Il 14 marzo 2025 la Time To Kill Records spalancherà le porte dell’inferno con la pubblicazione del nuovo album degli Ade, “Supplicium”. La death metal italiana ci sottoporrà al proprio supplizio, catapultandoci nelle più abominevoli stanze delle torture dell’impero romano.
Benvenuti ragazzi, il prossimo marzo verrà interrotto un silenzio discografico lungo sei anni con la pubblicazione di “Supplicium”. Come mai il disco ha avuto una gestazione così lunga?
Fabius: Partiamo dall’inizio: il nostro ultimo album, “Rise Of The Empire”, è uscito a novembre del 2019. Solamente quattro mesi dopo sappiamo tutti che cosa è successo e di fatto, dopo due anni di pandemia e lockdown, ci siamo sentiti in dovere di riprendere il “discorso” da dove era rimasto sospeso, ovvero la promozione della nostra ultima produzione. Nel frattempo, c’è stata una (ennesima) rivoluzione nella line up che ha portato all’inserimento di Riccardo (Iulianus) al basso e di Edoardo (Atticus) alla batteria, contemporaneamente al passaggio di Gabriele (Severus) alla chitarra. Dopo e soltanto dopo questa scossa di assestamento abbiamo deciso di lavorare su un nuovo album.
Quale novità possono aspettarsi i vostri ascoltatori da “Supplicium”, mentre quali sono i vostri punti fermi confermati anche in questo disco?
Fabius: Abbiamo cercato di esplorare il nostro “lato oscuro”, sia in termini di lyrics sia di sound, inserendo venature più violente e maligne senza però rinnegare il timbro tipico e unico degli Ade. Anche per quanto riguarda il concept c’è una novità: per la prima volta abbiamo deciso di non ispirarci a singoli personaggi e/o periodi storici (Giulio Cesare, Spartaco, Guerre Puniche…) ma di abbracciare l’intera storia romana estrapolando da essa alcune tra le torture più efferate e figure violente realmente esistite.
Qual è il significato del titolo, “Supplicium”?
Diocletianus: Supplizio. E di fatto è il supplizio, quando fisico quando psicologico, il minimo comune denominatore di quest’album.
Quanto conta per voi l’aspetto lirico rispetto a quello più prettamente sonoro?
Fabius: Vanno di pari passo. Infatti, chi ha ascoltato album come “Carthago Delenda Est” o “Rise Of The Empire”, non potrà non notare delle nette differenze nel riffing, come già accennato, ma anche nella scelta e uso delle linee vocali.
Mentre la tecnica che importanza ha?
Diocletianus: E’ indubbiamente importante, ma per quanto ci riguarda, è e rimarrà sempre seconda alla creatività e alla ricerca del suono ideale, elementi non necessariamente subordinati all’estro tecnico.
A proposito di suono, chi ha prodotto il disco?

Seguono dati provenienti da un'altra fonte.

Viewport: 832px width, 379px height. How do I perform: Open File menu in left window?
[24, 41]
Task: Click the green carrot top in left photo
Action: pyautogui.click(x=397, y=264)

Suona alla grande!
Fabius: Stefano Morabito dei 16th Cellar Studio con cui avevamo gà lavorato con “Rise of the Empire”.
Invece, brani come sono nati?
Diocletianus: A differenza del precedente LP, questa volta siamo partiti dal concept che avevo già in mente nel 2020 e definito nei dettagli nel 2022 suddiviso in più capitoli. Fabius si è dimostrato fin da subito entusiasta dell’idea e così ha incominciato a sfornare riff su riff, scrivendo musica ispirandosi direttamente alla trama dei singoli capitoli, definendo così i singoli brani.
Avete già delle date in programma?
Fabius: Confermate abbiamo due date: il 28/02/2025 al Beyond the Grave Festival a Londra ed il 13/06/2025 al Czech Death Fest in Croazia. Nei prossimi giorni ne confermeremo altre!
Quali brani di “Supplicium” proporrete dal vivo?
Fabius: Stiamo lavorando per portare dal vivo i brani di “Supplicium” e siamo molto combattuti sulla setlist. Siamo arrivati al quinto album e scegliere diventa sempre più difficile. Possiamo dirvi che “Supplicium” sarà protagonista nei prossimi show.